In user search, it is important to be able to return any resources found during the disambiguation. This is not always possible, because some results, like types from column classification, may not have labels. It is also important to be able to find any recently proposed resources. For this reason, the user initiated search always performs both exact match query and fulltext query. The exact match query usually returns less results, but can find recently proposed resources, that have not yet been added to the fulltext catalogue of the knowledge base.
The disambiguation of cells usually creates following queries.

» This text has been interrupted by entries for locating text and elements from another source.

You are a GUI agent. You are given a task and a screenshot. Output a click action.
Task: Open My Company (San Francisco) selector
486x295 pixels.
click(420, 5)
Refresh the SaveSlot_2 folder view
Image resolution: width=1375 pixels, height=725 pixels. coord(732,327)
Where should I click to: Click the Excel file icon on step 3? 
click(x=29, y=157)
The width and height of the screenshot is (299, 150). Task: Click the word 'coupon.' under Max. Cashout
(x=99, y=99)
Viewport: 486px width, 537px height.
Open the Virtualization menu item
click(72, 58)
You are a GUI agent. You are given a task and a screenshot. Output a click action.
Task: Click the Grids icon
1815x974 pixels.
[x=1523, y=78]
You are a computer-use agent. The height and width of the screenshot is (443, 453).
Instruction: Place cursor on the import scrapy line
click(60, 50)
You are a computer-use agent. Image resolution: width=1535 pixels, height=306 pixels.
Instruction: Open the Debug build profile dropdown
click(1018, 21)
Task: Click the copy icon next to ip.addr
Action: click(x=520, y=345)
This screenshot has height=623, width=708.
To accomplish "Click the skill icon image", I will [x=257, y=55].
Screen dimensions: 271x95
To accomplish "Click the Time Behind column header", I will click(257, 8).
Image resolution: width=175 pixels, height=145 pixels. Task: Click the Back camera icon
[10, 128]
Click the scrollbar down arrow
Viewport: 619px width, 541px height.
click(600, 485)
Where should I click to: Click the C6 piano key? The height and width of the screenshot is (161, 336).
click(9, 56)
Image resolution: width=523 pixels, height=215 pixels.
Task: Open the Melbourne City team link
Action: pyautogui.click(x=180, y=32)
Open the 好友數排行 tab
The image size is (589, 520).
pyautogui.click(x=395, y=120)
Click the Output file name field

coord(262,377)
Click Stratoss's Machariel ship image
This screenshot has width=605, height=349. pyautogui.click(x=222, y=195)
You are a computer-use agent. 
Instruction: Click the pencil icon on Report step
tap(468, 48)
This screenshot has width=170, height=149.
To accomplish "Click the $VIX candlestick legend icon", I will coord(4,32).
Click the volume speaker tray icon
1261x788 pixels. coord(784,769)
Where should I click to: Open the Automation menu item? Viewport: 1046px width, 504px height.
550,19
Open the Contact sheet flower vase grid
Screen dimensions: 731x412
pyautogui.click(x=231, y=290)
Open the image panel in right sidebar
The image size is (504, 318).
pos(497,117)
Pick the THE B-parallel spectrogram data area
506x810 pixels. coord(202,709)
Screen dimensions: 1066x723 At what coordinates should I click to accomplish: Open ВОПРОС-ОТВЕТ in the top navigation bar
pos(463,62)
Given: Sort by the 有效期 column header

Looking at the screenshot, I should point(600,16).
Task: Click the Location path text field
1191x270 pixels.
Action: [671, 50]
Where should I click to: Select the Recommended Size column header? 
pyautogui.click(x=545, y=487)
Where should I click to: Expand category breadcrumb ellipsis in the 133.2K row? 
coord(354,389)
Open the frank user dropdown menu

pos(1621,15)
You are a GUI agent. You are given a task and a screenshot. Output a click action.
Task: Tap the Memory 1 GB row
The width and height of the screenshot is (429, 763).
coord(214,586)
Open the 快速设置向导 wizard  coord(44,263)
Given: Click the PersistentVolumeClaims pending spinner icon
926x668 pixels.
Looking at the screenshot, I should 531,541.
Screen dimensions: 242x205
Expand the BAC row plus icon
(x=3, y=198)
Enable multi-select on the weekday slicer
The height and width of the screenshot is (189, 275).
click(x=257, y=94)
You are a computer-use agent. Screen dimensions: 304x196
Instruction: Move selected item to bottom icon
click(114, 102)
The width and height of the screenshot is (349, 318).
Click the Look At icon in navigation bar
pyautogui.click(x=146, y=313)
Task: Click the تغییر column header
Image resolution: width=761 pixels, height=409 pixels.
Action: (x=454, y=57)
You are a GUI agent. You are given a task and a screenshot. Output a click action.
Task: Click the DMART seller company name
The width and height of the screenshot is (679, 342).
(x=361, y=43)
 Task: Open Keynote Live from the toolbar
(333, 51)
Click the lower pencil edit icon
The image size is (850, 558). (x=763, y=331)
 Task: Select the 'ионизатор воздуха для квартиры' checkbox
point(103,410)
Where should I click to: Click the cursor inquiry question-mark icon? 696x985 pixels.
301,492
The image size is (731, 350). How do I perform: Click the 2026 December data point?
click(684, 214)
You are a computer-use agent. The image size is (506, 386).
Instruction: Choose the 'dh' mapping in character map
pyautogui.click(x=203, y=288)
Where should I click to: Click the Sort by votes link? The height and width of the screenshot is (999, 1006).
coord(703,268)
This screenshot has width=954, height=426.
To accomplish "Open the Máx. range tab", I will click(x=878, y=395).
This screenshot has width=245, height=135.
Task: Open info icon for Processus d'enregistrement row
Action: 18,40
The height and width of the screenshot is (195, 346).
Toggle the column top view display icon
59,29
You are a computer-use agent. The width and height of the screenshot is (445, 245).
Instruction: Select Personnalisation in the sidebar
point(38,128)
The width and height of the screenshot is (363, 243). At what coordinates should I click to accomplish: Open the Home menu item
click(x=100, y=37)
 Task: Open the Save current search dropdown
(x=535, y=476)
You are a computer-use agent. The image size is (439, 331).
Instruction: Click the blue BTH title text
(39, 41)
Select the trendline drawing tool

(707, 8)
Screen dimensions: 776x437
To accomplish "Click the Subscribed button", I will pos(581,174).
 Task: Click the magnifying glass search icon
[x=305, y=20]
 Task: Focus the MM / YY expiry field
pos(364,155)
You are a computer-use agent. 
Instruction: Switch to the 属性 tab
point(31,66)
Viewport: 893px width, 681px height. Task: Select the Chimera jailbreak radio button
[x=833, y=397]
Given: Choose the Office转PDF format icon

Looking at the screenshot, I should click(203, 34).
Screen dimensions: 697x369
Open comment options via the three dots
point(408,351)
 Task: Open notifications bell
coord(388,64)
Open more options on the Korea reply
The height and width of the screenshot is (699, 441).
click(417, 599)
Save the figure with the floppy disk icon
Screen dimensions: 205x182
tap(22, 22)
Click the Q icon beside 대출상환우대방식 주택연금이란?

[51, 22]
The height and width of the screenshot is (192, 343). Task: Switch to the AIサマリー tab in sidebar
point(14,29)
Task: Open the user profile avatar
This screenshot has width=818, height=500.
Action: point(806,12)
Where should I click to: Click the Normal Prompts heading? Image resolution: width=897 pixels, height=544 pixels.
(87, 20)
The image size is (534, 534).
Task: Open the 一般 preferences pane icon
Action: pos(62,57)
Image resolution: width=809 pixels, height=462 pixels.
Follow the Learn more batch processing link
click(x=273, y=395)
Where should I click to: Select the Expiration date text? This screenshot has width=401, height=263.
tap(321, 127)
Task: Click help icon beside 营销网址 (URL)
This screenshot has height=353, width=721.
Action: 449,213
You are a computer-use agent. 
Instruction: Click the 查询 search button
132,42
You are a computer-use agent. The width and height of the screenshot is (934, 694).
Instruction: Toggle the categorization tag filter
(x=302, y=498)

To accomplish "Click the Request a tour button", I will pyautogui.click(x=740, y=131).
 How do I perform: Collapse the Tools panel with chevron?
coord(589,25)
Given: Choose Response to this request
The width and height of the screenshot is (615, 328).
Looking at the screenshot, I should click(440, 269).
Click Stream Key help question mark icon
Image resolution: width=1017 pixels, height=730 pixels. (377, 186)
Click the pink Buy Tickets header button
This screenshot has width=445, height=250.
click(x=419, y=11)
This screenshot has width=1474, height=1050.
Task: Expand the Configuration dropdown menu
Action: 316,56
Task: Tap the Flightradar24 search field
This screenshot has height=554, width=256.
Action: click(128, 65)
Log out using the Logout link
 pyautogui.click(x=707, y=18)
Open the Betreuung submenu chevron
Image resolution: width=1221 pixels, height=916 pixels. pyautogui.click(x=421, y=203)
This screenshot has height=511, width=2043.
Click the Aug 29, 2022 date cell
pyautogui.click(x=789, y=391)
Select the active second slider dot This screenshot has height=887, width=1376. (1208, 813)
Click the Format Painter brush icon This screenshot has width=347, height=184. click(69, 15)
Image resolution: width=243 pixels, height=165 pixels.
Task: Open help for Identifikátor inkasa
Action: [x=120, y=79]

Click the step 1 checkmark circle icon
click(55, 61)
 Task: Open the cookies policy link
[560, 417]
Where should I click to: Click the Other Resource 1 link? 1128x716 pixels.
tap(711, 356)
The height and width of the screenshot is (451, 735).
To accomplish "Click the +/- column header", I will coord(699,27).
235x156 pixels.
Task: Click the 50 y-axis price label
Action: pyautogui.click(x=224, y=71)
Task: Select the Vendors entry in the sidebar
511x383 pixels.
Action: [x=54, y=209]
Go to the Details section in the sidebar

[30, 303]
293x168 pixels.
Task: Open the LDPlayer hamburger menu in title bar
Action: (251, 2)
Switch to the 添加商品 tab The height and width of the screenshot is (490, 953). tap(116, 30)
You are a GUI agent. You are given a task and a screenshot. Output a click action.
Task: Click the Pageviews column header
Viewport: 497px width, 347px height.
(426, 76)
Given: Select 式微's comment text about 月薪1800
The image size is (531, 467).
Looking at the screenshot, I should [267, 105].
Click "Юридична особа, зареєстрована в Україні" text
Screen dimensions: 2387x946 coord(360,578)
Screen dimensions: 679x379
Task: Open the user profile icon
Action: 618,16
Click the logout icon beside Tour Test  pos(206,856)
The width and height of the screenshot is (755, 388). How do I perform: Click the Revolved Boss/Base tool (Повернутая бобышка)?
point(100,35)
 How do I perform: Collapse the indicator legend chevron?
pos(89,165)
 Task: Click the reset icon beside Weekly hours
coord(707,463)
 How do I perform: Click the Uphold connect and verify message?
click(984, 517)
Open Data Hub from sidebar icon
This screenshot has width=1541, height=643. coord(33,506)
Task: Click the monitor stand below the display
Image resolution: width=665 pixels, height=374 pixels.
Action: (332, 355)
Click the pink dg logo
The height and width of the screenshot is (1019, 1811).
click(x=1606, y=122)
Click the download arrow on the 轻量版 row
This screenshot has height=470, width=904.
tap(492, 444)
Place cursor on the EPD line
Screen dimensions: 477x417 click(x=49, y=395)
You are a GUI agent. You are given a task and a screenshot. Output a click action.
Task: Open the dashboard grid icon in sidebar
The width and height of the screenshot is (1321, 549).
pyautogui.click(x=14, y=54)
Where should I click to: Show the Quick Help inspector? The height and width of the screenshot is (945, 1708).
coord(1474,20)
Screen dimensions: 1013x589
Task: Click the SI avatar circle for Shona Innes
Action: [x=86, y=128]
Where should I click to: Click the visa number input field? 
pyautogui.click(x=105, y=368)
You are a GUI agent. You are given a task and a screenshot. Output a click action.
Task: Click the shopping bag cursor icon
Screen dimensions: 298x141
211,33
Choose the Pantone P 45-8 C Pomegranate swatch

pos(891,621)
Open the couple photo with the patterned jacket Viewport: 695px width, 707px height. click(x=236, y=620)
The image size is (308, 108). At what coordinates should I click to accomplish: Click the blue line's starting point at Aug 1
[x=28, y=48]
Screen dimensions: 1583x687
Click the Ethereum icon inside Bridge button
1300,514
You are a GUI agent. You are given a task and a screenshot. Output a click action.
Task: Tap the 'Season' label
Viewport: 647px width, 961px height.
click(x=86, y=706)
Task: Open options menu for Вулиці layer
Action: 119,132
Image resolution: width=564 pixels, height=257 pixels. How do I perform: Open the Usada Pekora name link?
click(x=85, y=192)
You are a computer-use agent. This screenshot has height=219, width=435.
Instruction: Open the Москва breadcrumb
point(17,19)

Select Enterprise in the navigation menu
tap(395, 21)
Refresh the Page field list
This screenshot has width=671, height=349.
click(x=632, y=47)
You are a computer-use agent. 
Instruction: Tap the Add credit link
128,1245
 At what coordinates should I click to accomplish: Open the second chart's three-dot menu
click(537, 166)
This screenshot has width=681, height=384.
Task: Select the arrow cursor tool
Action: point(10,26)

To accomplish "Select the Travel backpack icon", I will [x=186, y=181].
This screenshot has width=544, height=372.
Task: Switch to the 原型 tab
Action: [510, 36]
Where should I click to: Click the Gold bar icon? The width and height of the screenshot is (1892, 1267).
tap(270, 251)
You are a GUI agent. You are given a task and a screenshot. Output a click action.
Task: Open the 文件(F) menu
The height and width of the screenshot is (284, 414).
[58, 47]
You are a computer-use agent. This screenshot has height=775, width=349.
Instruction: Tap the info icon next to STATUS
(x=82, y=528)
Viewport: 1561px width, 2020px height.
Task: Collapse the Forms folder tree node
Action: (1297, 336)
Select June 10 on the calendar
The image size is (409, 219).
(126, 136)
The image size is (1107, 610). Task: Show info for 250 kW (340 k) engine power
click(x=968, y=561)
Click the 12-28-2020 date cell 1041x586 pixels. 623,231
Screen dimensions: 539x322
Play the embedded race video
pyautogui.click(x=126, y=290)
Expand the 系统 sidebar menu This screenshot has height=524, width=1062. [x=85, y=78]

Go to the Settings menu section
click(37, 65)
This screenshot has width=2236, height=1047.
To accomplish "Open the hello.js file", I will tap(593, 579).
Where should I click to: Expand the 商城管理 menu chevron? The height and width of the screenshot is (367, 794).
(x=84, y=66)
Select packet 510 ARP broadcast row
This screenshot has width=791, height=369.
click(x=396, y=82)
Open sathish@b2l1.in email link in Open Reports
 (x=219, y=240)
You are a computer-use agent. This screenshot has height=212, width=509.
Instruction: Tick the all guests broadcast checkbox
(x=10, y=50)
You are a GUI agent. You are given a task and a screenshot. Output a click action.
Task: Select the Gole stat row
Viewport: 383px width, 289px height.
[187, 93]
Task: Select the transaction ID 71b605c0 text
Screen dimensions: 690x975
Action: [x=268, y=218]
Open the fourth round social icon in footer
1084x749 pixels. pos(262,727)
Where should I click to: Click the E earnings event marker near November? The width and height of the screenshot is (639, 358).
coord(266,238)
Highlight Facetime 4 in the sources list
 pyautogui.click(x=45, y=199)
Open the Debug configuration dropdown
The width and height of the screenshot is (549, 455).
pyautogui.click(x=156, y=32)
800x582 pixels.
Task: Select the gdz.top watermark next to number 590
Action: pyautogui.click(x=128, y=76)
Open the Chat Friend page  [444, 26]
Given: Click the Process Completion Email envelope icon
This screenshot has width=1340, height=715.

Exact match query by label
ExamplePREFIX geonames: <http://www.geonames.org/ontology#> PREFIX owl: <http://www.w3.org/2002/07/owl#> PREFIX skos: <http://www.w3.org/2004/02/skos/core#> ... # Other prefixes left out. SELECT DISTINCT ?subject WHERE { { SELECT DISTINCT ?subject WHERE { { ?subject foaf:name "Gardens of the Moon"@en } UNION { ?subject dbpprop:fullname "Gardens of the Moon"@en } UNION { ?subject rdfs:label "Gardens of the Moon"@en } UNION { ?subject dbpprop:name "Gardens of the Moon"@en } UNION { ?subject dbpedia-owl:originalTitle "Gardens of the Moon"@en } } } ?subject rdf:type ?class }
Fulltext query by label
Example# Prefixes left out. SELECT DISTINCT ?subject ?object WHERE { { SELECT DISTINCT ?subject ?object WHERE { { ?subject foaf:name ?object . ?object <bif:contains> "\"Gardens\" AND \"of\" AND \"the\" AND \"Moon\"" } UNION { ?subject dbpprop:fullname ?object . ?object <bif:contains> "\"Gardens\" AND \"of\" AND \"the\" AND \"Moon\"" } UNION { ?subject rdfs:label ?object . ?object <bif:contains> "\"Gardens\" AND \"of\" AND \"the\" AND \"Moon\"" } UNION { ?subject dbpprop:name ?object . ?object <bif:contains> "\"Gardens\" AND \"of\" AND \"the\" AND \"Moon\"" } UNION { ?subject dbpedia-owl:originalTitle ?object . ?object <bif:contains> "\"Gardens\" AND \"of\" AND \"the\" AND \"Moon\"" } } } ?subject rdf:type ?class }
Query attributes for every result
Example# Prefixes left out. SELECT DISTINCT ?predicate ?object WHERE { dbpedia:Gardens_of_the_Moon ?predicate ?object }
Query label for every attribute
Example# Prefixes left out. SELECT DISTINCT ?object WHERE { { dbpedia-owl:Book foaf:name ?object } UNION { dbpedia-owl:Book dbpprop:fullname ?object } UNION { dbpedia-owl:Book rdfs:label ?object } UNION { dbpedia-owl:Book dbpprop:name ?object } UNION { dbpedia-owl:Book dbpedia-owl:originalTitle ?object } }
Websearch Module
Provides functionality for searching concepts of the web. Used for scoring results. Formerly implemented using Bing Web Search API, now renamed to Microsoft Cognitive Services.